China wants domestic companies to buy more locally made robots to lift productivity, but industry insiders have warned its policies are over-stimulating the market and that robot manufacturers were "coming up like mushrooms."
Government officials, worried that productivity growth may have turned negative since 2009, see the promotion of automation as a policy that will increase efficiency. Chinese manufacturers, struggling with increasing costs of labor, also favor more use of robots where possible.
The confluence of policy support and market demand made China the world's biggest buyer of robots in 2013, overtaking Japan.
At the same time, both central and local governments are encouraging new domestic players to capture market share from established foreign brands. In its five-year economic plan for 2011-2015, Beijing specifically targeted robotics as a key sector for development, hoping to create four or five domestic robotics "champion" firms to meet an annual production target of about 13,000 robots.

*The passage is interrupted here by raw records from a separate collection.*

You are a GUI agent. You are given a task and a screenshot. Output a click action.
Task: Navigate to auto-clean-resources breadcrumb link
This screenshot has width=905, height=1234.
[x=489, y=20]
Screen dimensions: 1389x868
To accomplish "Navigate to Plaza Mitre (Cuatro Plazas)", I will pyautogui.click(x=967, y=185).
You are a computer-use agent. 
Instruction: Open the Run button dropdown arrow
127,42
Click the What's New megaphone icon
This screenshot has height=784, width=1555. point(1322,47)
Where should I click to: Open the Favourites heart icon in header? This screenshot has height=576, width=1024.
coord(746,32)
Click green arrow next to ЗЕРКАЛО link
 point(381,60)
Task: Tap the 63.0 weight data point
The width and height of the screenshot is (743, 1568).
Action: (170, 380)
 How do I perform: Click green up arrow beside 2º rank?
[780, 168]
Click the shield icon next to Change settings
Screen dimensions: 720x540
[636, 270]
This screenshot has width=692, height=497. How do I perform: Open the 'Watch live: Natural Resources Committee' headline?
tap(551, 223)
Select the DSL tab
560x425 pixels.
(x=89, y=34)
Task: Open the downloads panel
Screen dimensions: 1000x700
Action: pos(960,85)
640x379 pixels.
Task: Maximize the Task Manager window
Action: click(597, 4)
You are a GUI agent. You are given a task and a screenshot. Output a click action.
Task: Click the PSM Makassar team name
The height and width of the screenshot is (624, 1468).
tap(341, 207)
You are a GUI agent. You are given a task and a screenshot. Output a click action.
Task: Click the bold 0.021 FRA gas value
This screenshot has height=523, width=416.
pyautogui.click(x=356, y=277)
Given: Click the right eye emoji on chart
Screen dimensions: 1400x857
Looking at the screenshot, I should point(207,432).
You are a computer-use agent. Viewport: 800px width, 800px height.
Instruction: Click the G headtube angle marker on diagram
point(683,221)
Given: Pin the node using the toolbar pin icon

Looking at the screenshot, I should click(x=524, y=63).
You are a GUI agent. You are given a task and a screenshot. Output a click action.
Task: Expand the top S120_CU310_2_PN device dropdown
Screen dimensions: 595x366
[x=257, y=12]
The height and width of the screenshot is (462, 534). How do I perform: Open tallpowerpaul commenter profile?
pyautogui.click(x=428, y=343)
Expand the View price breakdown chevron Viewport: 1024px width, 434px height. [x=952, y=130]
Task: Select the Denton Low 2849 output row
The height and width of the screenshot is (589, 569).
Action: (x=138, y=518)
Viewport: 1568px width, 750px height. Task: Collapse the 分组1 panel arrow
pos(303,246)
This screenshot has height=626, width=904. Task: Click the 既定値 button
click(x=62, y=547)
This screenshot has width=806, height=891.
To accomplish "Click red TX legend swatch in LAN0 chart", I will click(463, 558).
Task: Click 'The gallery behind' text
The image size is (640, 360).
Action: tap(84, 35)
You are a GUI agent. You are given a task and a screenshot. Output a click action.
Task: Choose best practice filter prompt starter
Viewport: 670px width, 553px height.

But Stefan Sack, CEO of robot manufacturer Comau Shanghai Engineering, warned that the government policies carried a risk.
"Government intervention can help industry to grow but it can also create bubbles," he said at a robotics industry conference, adding that small manufacturers in the sector were "coming up like mushrooms".
"Everybody wants to become a robot manufacturer now because it's sexy," Sack said.
The official Xinhua news agency reported on Monday that China now has 420 robot companies, adding that more than 30 industrial parks devoted to robotics were being built or were already functioning around the country.
Beijing's industrial policies have a history of going astray, most recently in renewable energy, where official endorsement of what was seen as a cutting edge technology resulted in duplicated investment around the country, ending in a wave of bad debt as profit margins were wiped out.